Rackspace Moves Quick to Monetize OpenStack

Support will come from a new business unit called Rackspace Cloud Builders

By Maureen O'Gara

Rackspace the other day started offering to support OpenStack, the eight-month-old open source cloud infrastructure platform it put together with NASA much to the chagrin of NASA buddy Eucalyptus Systems, the other open source cloud platform.

Support will come from a new business unit called Rackspace Cloud Builders that will also provide training, certification, management and deployment services to enterprises and service providers. The OpenStack widgetry is supposed to be ready to deploy at SP scale next month.

Rackspace said in a statement, "We are ready to support OpenStack deployments anywhere starting today." What exactly it will cost is unclear. Presumably it'll eventually add monitoring and management software from Cloudkick, its other recent acquisition.

The support team consists of Rackspace developers and the 10 or so people from Anso Labs, the California-based professional services company that Rackspace just bought. Anso built the compute fabric under the Nebula mojo that NASA kicked into OpenStack. Rackspace supplied the more mature storage piece.

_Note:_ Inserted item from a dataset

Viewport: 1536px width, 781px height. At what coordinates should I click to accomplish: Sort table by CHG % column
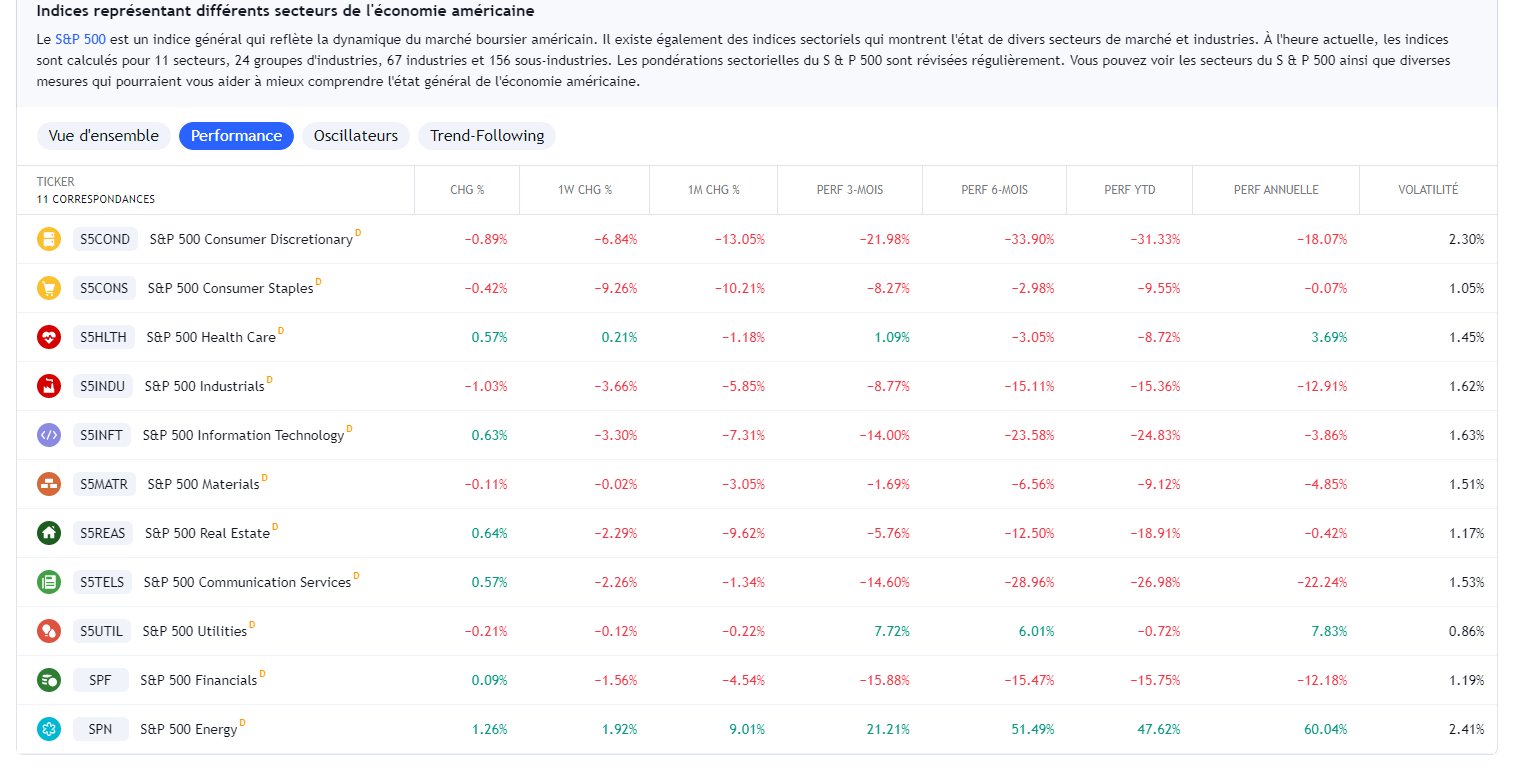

Anso co-founder Jesse Andrews is now director of development for Rackspace Cloud Builders and for all the cumbayĆ” community malarkey Rackspace pretty much controls OpenStack. Even with the addition of three seats to the Project Oversight Committee (now the Project Policy Board) last week, Rackspace still controls seven of the 12.

Rackspace is apparently moving early in the game to justify the cost of OpenStack development despite the 50-odd partners the project has now gathered and to spur adoption. The widgetry recently reached the so-called Bexar cut, good for limited production runs, early last month and the more scaleable Cactus release is due in April.

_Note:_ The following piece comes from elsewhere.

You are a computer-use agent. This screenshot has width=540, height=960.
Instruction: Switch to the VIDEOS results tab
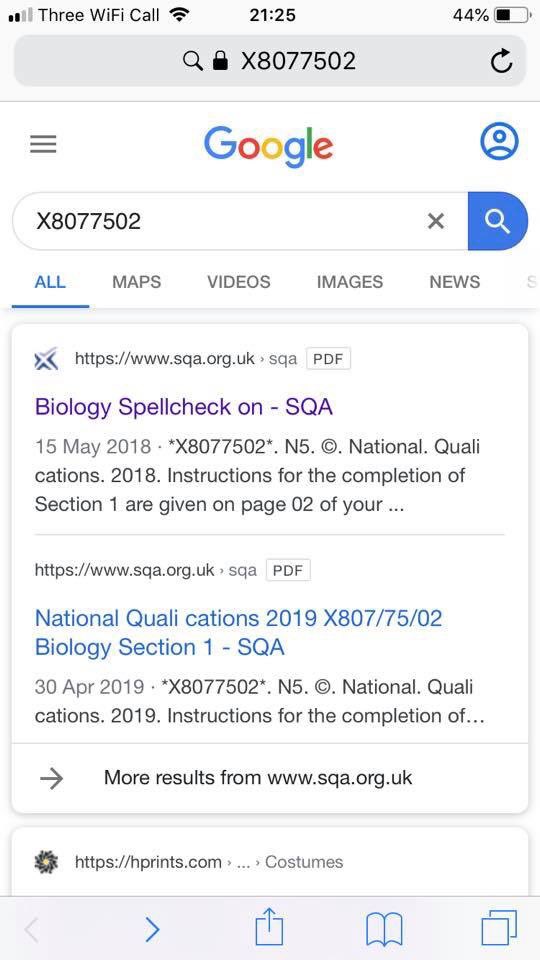point(239,282)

Canonical, another Eucalyptus buddy, and Citrix are supposed to turn out software distributions.

Dell is supposed to bundle OpenStack with its servers, networking and services. It will be pushing customers to do a proof of concept and has built an OpenStack installer to turn bare metal servers into clouds that will be contributed to the community once field tests are run.

One of the first Cloud Builders clients is a collaborative project led by Cybera and Compute/Calcul Canada that is using OpenStack for a new program to reach out to Canadian small and medium-sized tech companies.

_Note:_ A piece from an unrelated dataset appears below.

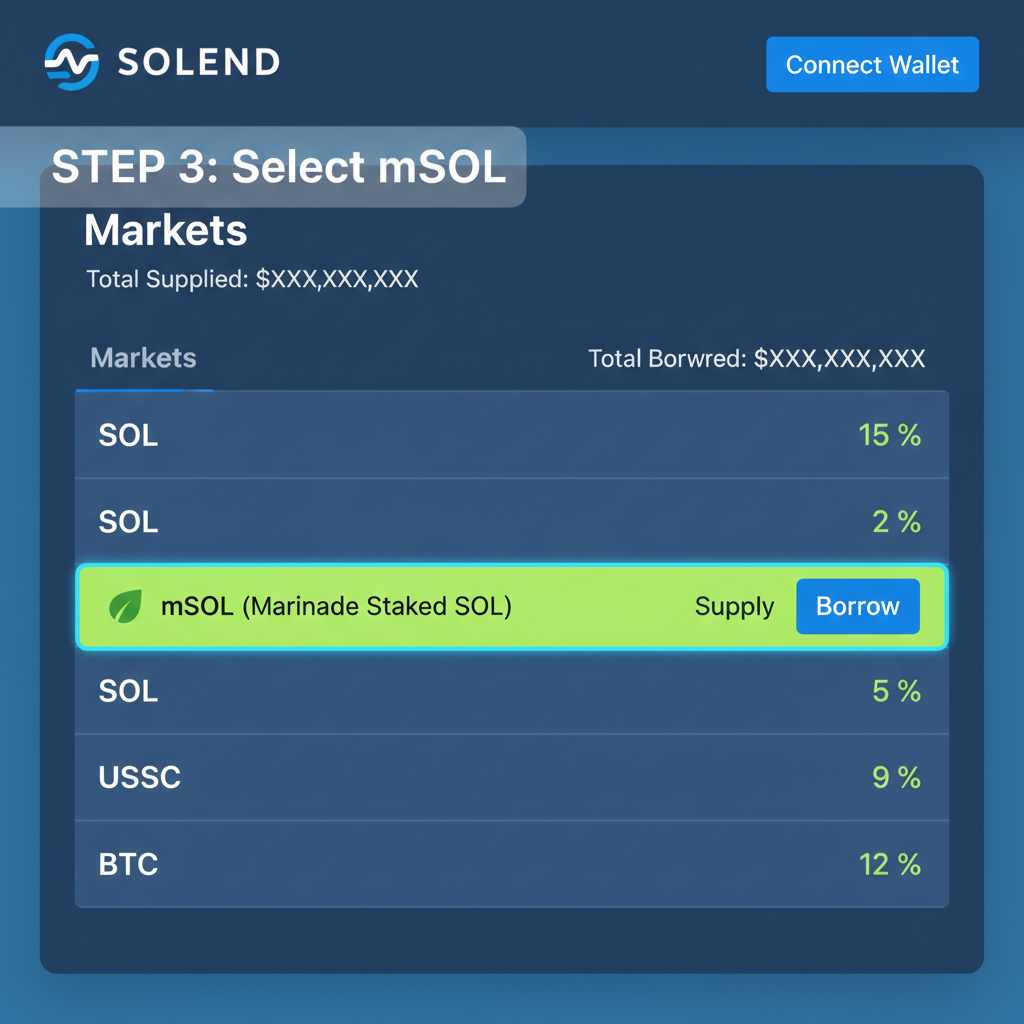Click the Total Borrowed amount text
Screen dimensions: 1024x1024
tap(756, 358)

CANARIE, otherwise known as Canada's Advanced Research and Innovation Network, recently launched the DAIR (Digital Accelerator for Innovation and Research) Program that leverages CANARIE's high-speed network and adds compute and storage capabilities to deliver a shared R&D environment. To support the DAIR Program, Cybera and Compute/Calcul Canada are supplying and managing two large-scale compute and storage nodes using OpenStack as the pilot's cloud service platform.

Rackspace says it is also working with Canonical, Citrix, Cloudscaling, Equinix, Intel, Microsoft and Opscode to deliver training, system integration and deployment services. Cisco has also recently signed up to contribute to OpenStack and integrate it with its own stuff.